最も強烈なものが最も強かったり、最も正しかったりするかは分からないが、人間の精神がそこに最も左右される以上、それを無視する訳にはいかないし、幸福の形態もまた強烈であるべきだ。即ち幸福は現実では脆くても、甲殻機動隊のような電脳世界で機能させた場合、それは強烈に強固かもしれないのだ。


僕は思想や政治が楽園を築くよりも先に、SF的な科学的側面から楽園は生じるだろうという見解を持っているが、それは思想や政治が築く平和の脆弱性を、過去に試みた神の無効証明が示しているからで、その脆弱性を回避するもっとダイナミックなシステムの一例が、例えば電脳世界だと思うのだ。


人間には正負があるけど、その負を一切除き去り、ゼロからプラス方向にのみ伸び代がある世界。それはもしかしたら電脳だけでなく、医療の分野からも到達できるかもしれないが、いずれにせよ負の脆弱性を回避しようと思えば、人体改造的な方向性しか選択肢はないと思う。

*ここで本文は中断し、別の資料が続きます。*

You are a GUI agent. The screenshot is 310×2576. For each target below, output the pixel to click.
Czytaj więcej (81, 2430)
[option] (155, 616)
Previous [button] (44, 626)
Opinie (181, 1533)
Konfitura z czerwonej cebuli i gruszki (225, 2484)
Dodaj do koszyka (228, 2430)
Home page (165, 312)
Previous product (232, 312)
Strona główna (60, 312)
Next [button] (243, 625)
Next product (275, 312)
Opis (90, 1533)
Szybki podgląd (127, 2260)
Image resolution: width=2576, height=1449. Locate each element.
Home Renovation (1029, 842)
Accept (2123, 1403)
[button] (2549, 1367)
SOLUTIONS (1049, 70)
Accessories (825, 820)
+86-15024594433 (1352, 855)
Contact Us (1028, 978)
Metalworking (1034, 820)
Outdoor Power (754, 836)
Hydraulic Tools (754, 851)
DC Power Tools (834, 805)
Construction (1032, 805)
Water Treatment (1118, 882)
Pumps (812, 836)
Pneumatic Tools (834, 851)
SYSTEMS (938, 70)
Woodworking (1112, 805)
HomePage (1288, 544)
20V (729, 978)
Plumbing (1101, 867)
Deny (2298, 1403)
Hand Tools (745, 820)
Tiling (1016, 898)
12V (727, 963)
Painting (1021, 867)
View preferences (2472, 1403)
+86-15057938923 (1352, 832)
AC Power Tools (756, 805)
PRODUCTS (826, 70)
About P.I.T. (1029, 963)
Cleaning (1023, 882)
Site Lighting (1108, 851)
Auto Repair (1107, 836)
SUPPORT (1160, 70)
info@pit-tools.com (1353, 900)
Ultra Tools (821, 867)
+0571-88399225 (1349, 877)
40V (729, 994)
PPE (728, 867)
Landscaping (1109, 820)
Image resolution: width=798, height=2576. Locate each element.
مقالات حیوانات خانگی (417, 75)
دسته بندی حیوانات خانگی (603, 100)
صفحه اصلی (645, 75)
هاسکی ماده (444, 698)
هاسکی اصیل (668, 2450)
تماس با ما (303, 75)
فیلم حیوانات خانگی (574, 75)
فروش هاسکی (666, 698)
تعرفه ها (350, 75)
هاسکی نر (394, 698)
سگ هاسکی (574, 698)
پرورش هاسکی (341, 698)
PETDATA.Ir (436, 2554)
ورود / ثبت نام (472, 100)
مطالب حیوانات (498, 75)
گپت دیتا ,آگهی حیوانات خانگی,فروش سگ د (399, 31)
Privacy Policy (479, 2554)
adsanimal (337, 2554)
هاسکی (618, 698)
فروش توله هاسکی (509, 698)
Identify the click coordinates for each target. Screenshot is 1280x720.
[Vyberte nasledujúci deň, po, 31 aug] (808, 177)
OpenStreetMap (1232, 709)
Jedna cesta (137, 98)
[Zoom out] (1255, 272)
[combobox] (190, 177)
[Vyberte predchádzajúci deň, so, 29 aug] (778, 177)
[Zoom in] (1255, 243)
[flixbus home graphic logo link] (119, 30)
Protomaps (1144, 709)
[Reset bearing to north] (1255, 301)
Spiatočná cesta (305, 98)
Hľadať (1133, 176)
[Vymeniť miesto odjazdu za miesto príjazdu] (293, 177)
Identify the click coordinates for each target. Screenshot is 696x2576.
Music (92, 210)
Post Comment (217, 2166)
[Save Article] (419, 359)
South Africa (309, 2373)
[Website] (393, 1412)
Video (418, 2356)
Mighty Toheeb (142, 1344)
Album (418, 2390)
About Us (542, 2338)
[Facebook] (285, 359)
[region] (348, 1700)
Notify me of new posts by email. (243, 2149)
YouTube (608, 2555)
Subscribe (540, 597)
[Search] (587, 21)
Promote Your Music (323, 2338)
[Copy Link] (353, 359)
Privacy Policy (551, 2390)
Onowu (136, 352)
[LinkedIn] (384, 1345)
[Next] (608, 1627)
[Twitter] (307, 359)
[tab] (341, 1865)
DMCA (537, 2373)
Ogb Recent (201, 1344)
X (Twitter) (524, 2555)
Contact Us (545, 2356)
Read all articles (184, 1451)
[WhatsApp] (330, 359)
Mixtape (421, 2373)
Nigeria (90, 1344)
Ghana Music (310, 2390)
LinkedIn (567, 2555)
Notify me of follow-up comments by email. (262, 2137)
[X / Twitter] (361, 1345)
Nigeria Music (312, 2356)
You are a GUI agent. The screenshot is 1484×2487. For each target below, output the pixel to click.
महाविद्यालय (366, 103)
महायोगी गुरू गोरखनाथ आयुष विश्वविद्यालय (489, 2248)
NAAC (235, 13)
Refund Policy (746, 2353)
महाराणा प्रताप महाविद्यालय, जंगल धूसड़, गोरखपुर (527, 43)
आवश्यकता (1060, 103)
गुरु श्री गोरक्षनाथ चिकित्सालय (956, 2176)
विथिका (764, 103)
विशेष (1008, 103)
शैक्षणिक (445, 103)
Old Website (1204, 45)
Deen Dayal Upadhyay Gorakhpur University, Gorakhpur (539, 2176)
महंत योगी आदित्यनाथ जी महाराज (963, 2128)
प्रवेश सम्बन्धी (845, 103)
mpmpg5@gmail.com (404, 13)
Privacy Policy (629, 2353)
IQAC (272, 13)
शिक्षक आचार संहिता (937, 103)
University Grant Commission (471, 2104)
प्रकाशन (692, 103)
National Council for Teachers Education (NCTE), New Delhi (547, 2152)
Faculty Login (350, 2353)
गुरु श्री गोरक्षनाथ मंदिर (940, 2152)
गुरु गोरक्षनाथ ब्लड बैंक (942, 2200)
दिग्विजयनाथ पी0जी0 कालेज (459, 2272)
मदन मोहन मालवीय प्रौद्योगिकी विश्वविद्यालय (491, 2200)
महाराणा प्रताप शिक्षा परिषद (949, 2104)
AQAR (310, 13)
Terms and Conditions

ここまでのツイートを一般人が読んだら、ちょっと頭がおかしいと思いかねないけど、負の脆弱性に立ち向かおうと思えばそれに負けないぐらいの強烈さが要るし、僕の想像なんて正直まだまだ甘い。清濁併せ呑んだ世界が実相として、濁りを抑えるよりもそれ以上の清さを求めるのが、本来『筋』なのである。


思想や政治は天然の状態のまま理想世界を導こうとするが、ゼロにできないものをゼロに抑えようとする中で、いろいろと妥協しなきゃいけなくなる。端的に言えば犯罪者や障害者への事実上の差別で、彼等を楽園に引き入れることは先ずない。


だから理想的にはゼロにできない強烈なものよりも、もっと強烈なもので幸福を構築するべきなのだ。それは神の無効証明から考えても、天然の状態のままでは明らかに無理だから、人工的に対抗するしかないし、思想や政治はその『魔』に対抗する術がないことを承知で、回避し切ろうとしているだけなのだ。